Email(s): mahapatradebarshi@gmail.com

Address: Department of Pharmaceutical Chemistry, Kamla Nehru College of Pharmacy, Nagpur 440026, India
Department of Pharmacognosy, Kamla Nehru College of Pharmacy, Nagpur - 440026, India.

Published In:   Volume - 29,      Issue - 1,     Year - 2016


Cite this article:
Mahapatra, Kamble, Shivhare and Pandey (2016). In Vitro Anti-Inflammatory Study of Tridax Procumbens L Leaf, Stem, Root, and Flower Extracts. Journal of Ravishankar University (Part-B: Science), 29(1), pp.196.



PP-F36

In Vitro Anti-Inflammatory Study of Tridax Procumbens L Leaf, Stem, Root, and Flower Extracts

Debarshi Kar Mahapatra, Manish Kamble, Ruchi Shivhare and Kavita Pandey

Department of Pharmaceutical Chemistry, Kamla Nehru College of Pharmacy, Nagpur 440026, India

Department of Pharmacognosy, Kamla Nehru College of Pharmacy, Nagpur - 440026, India

Corresponding author email: mahapatradebarshi@ gmail.com

[Received 14 January 2016; accepted 20 January 2016]

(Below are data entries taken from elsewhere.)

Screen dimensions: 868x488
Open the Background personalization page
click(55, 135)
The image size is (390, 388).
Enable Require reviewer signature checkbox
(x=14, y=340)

Abstract: Tridax procumbens L. is a traditional plant known for its anti-inflammatory activity, however, many literatures have reported the potentiality, but the actual vital portion where the liable phytoconstituents are present is still debated. In order, to determine the same, in vitro anti-inflammatory activity of Tridax procumbens L. plant part (leaf, stem, root, and flower) extracts (aqueous, ethanol, methanol, chloroform and petroleum ether) were investigated by human red bold cell membrane stabilization (HRBCM) method. All the plant part extracts showed moderate to significantly high activity. The alcoholic leaf extract (ethanol and methanol) demonstrated noteworthy HRBCM stabilization activity at 200 ug/mL (69.68%, and 70.44%) compared to standard drug diclofenac sodium (81.37%). Moreover, the extracts displayed considerable anti- inflammatory potential. The result of the study revealed the traditional importance of this plant in inflammation.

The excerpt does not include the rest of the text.